What you have to do → Swap "Printable Version" for "Print View" in the records below and reproduce every line with nothing else changed.

Material →
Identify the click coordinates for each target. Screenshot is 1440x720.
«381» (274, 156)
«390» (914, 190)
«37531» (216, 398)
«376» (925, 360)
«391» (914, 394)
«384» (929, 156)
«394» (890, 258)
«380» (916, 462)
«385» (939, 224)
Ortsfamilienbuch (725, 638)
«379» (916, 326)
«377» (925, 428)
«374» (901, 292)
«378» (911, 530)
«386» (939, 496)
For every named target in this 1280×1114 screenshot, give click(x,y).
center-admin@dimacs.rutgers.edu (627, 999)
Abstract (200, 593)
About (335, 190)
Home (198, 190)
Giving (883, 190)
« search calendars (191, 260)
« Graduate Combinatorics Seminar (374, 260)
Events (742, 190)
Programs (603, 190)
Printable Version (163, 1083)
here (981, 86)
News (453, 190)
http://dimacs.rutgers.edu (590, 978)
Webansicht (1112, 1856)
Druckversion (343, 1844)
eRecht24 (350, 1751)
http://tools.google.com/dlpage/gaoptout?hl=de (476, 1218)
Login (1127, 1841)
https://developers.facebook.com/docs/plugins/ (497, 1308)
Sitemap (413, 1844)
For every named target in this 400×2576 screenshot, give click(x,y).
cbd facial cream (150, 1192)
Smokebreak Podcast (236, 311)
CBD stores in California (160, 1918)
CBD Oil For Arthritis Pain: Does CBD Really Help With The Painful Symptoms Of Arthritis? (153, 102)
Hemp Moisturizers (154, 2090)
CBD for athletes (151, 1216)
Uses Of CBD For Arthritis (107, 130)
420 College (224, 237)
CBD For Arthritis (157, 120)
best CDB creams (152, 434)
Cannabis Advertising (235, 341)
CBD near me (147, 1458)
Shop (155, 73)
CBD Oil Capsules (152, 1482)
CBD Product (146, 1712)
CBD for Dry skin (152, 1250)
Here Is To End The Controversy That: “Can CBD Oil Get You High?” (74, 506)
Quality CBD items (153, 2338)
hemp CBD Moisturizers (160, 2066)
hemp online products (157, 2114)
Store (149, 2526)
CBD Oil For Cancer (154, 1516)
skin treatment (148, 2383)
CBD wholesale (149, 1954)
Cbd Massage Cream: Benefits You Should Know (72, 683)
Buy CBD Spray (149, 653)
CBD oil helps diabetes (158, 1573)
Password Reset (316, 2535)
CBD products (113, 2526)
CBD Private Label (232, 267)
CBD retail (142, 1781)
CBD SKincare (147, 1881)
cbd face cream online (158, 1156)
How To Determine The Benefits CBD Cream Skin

Exercise answer →
Identify the click coordinates for each target. Screenshot is 1440x720.
«381» (274, 156)
«390» (914, 190)
«37531» (216, 398)
«376» (925, 360)
«391» (914, 394)
«384» (929, 156)
«394» (890, 258)
«380» (916, 462)
«385» (939, 224)
Ortsfamilienbuch (725, 638)
«379» (916, 326)
«377» (925, 428)
«374» (901, 292)
«378» (911, 530)
«386» (939, 496)
For every named target in this 1280×1114 screenshot, give click(x,y).
center-admin@dimacs.rutgers.edu (627, 999)
Abstract (200, 593)
About (335, 190)
Home (198, 190)
Giving (883, 190)
« search calendars (191, 260)
« Graduate Combinatorics Seminar (374, 260)
Events (742, 190)
Programs (603, 190)
Print View (163, 1083)
here (981, 86)
News (453, 190)
http://dimacs.rutgers.edu (590, 978)
Webansicht (1112, 1856)
Druckversion (343, 1844)
eRecht24 (350, 1751)
http://tools.google.com/dlpage/gaoptout?hl=de (476, 1218)
Login (1127, 1841)
https://developers.facebook.com/docs/plugins/ (497, 1308)
Sitemap (413, 1844)
For every named target in this 400×2576 screenshot, give click(x,y).
cbd facial cream (150, 1192)
Smokebreak Podcast (236, 311)
CBD stores in California (160, 1918)
CBD Oil For Arthritis Pain: Does CBD Really Help With The Painful Symptoms Of Arthritis? (153, 102)
Hemp Moisturizers (154, 2090)
CBD for athletes (151, 1216)
Uses Of CBD For Arthritis (107, 130)
420 College (224, 237)
CBD For Arthritis (157, 120)
best CDB creams (152, 434)
Cannabis Advertising (235, 341)
CBD near me (147, 1458)
Shop (155, 73)
CBD Oil Capsules (152, 1482)
CBD Product (146, 1712)
CBD for Dry skin (152, 1250)
Here Is To End The Controversy That: “Can CBD Oil Get You High?” (74, 506)
Quality CBD items (153, 2338)
hemp CBD Moisturizers (160, 2066)
hemp online products (157, 2114)
Store (149, 2526)
CBD Oil For Cancer (154, 1516)
skin treatment (148, 2383)
CBD wholesale (149, 1954)
Cbd Massage Cream: Benefits You Should Know (72, 683)
Buy CBD Spray (149, 653)
CBD oil helps diabetes (158, 1573)
Password Reset (316, 2535)
CBD products (113, 2526)
CBD Private Label (232, 267)
CBD retail (142, 1781)
CBD SKincare (147, 1881)
cbd face cream online (158, 1156)
How To Determine The Benefits CBD Cream Skin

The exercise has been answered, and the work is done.